The Pendulum Swings Back
“The net worth of Deccan Chronicle Holdings far exceeds its current outstanding. The loan outstanding and the overdue sums relate to payments that were due only in the last couple of months,” said Venkattram Reddy in a statement on August 2. “Deccan Chronicle’s value as a 75-year-old leading newspaper, the value of its fixed assets comprising land and buildings as well as plant and machinery at multiple locations, and the value of the Deccan Chargers IPL team far exceed the company’s debt.”
He and his brother are directly supervising the financial cleanup and rescue, leaving no asset un-mortgaged and no lenders uncalled. All efforts are being made to ensure that staffers are paid salaries on time, say insiders.

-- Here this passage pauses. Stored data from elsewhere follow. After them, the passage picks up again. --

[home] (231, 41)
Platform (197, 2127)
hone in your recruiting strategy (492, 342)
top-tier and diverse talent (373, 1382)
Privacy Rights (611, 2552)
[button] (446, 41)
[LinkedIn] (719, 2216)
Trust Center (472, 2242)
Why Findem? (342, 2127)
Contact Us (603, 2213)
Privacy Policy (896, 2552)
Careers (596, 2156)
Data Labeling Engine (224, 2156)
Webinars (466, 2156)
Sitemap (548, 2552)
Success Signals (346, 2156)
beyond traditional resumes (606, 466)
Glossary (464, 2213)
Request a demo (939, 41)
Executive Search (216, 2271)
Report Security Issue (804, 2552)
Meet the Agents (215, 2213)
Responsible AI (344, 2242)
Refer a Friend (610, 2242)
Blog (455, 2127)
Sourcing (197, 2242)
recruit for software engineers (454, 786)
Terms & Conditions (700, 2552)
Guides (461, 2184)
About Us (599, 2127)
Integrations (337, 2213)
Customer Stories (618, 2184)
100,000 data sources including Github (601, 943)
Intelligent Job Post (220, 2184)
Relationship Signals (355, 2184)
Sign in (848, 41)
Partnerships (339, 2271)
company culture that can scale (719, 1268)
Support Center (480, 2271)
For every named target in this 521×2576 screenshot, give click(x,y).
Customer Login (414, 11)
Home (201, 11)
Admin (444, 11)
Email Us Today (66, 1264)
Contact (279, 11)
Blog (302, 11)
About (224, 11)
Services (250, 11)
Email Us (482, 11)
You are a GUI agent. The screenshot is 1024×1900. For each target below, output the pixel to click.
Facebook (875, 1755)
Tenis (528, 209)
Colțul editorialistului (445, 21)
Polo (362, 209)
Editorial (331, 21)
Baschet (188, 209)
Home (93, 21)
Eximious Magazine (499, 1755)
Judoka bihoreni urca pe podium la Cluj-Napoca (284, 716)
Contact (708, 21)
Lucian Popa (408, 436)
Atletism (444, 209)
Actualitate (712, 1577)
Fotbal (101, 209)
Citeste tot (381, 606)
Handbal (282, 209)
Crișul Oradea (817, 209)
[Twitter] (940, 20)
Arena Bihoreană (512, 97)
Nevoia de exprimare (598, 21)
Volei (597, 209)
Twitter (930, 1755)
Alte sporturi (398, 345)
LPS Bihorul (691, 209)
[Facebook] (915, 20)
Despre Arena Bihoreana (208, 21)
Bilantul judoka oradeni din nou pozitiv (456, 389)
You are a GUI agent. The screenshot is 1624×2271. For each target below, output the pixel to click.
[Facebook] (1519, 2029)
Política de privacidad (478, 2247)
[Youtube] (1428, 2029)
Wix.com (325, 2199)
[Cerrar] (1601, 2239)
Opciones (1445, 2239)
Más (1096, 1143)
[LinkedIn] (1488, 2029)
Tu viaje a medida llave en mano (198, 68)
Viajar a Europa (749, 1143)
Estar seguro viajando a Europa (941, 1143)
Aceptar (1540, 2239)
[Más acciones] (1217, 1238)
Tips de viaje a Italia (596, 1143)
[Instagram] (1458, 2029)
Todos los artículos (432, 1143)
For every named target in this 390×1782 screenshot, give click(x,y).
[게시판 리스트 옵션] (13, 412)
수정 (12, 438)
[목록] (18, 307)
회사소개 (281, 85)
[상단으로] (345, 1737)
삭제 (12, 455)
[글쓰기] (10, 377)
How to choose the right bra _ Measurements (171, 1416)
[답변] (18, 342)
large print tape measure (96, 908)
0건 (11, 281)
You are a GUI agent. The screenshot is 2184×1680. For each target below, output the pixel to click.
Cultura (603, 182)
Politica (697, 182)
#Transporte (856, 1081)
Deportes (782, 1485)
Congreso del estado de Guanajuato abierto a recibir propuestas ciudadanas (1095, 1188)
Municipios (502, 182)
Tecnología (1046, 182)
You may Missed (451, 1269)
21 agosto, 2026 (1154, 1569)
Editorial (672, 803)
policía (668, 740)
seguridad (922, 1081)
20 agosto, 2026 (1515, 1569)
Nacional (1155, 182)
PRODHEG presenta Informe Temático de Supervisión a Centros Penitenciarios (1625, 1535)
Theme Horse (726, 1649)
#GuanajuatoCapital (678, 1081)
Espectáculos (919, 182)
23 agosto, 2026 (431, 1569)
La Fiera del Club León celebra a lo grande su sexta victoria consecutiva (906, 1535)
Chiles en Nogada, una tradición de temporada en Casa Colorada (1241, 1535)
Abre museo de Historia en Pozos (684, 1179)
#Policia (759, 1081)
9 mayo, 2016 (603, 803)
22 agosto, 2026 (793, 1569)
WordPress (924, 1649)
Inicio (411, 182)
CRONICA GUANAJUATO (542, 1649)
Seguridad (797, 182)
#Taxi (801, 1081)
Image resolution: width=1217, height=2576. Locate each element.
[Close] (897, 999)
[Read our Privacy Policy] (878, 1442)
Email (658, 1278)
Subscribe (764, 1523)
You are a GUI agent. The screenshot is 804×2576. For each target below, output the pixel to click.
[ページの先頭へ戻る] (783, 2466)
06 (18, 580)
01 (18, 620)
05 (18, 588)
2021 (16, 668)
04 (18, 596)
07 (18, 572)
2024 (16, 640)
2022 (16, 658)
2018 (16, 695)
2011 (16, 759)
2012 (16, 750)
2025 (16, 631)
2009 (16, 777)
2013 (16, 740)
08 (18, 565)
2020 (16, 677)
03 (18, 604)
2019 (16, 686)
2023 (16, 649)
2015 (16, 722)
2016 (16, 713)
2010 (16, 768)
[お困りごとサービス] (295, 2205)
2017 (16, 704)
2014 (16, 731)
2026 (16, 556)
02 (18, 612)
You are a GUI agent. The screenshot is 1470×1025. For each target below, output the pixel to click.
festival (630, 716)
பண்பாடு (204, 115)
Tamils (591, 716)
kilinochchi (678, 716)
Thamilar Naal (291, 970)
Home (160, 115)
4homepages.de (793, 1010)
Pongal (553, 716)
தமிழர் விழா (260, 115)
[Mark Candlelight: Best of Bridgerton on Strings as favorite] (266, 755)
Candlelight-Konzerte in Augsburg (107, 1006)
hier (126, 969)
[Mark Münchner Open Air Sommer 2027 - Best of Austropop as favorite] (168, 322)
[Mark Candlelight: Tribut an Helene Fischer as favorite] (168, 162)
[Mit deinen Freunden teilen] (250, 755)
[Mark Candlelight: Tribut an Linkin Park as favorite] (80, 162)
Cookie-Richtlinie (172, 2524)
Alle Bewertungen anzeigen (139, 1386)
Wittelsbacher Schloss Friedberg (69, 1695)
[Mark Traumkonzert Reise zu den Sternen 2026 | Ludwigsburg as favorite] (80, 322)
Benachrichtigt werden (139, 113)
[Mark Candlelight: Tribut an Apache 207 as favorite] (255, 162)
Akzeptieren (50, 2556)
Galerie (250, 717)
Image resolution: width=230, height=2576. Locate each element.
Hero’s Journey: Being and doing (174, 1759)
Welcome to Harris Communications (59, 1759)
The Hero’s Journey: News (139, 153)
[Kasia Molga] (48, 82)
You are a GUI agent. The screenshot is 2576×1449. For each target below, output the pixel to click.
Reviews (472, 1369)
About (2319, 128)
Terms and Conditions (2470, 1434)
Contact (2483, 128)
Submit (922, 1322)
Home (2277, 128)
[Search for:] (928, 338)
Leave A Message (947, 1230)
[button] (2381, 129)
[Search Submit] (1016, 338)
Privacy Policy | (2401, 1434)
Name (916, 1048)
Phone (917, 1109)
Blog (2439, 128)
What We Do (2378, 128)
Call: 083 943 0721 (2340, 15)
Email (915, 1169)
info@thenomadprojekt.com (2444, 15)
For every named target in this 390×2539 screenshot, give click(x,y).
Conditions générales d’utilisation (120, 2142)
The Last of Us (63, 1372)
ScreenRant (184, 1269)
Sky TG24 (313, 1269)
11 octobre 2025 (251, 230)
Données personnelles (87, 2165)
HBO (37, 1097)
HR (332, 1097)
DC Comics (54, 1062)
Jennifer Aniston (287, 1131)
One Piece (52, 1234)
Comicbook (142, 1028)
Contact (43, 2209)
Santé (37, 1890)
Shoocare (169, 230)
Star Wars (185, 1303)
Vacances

Meanwhile, Venkattram may well be experiencing a sense of déjà vu as he seeks to sell parts of his empire. After all, he spent the better part of the 1990s disposing of various businesses that his family owned. From soft drink bottling to power generation to aluminium foil manufacturing, he closed and sold everything in order to focus his resources on just the newspaper business.
That focus proved shortlived though. After Deccan Chronicle’s successful IPO, the group once again ventured into newer and completely unrelated businesses.
There was Odyssey, the bookstore chain it acquired for Rs 61 crore in 2005. In 2007, KPMG, as part of a study commissioned by Deccan Chronicle, projected that Odyssey’s revenues could reach Rs 323 crore and EBITDA profit margins of over 16 percent within just two years. The number of stores too was slated to go up from 19 to 173.
Two years later, Odyssey’s actual revenue was just Rs 80 crore and its profit margin less than 2 percent. At present the chain is down to its last six stores.
Sieger Solutions was another subsidiary set up in 2007 to perform the rather curious job of buying Deccan Chronicle’s own ad inventory and selling it to advertisers for a profit. It was also to be the vehicle for Deccan’s expansion into newer areas, like online advertising, online subscriptions and alternate media platforms.
At one point in 2008, the company claimed it was in talks with the New York Times Company to sell a 5 percent stake in Sieger at an asking valuation of between Rs 1,500-1,800 crore. Sieger’s annual revenue at that point was Rs 71 crore which fell in the subsequent year to just Rs 44 crore.
There were many others, including Asian Age, the newspaper headed by veteran journalist MJ Akbar, which Deccan in 2005 estimated would contribute between Rs 75-100 crore to its revenue within two years; two ventures in aviation, Aviotech, a chartered flight service, and Flyington Frieghters, a cargo airline; and Netlink, a software development company.
One by one, all of them have failed miserably and have had to be folded back into the parent company.
Besides, how long the Reddys can continue their circulation-driven growth strategy remains to be seen. They don’t have the money to keep printing tens of thousands of copies of newspapers in cities like Bangalore and Chennai where the readership doesn’t appear to be keeping up, nor are advertisers paying anywhere near the premium rates Deccan Chronicle had expected, according to the senior media buyer quoted earlier.
“I am used to battles. In Andhra, I was to be obliterated, first by The Hindu, then by Indian Express, followed by Newstime, and The Times of India, but I survived all that,” said Venkattram Reddy in a November 2005 story in Business Standard.
But no one told him that surviving his own decisions would be the toughest of all.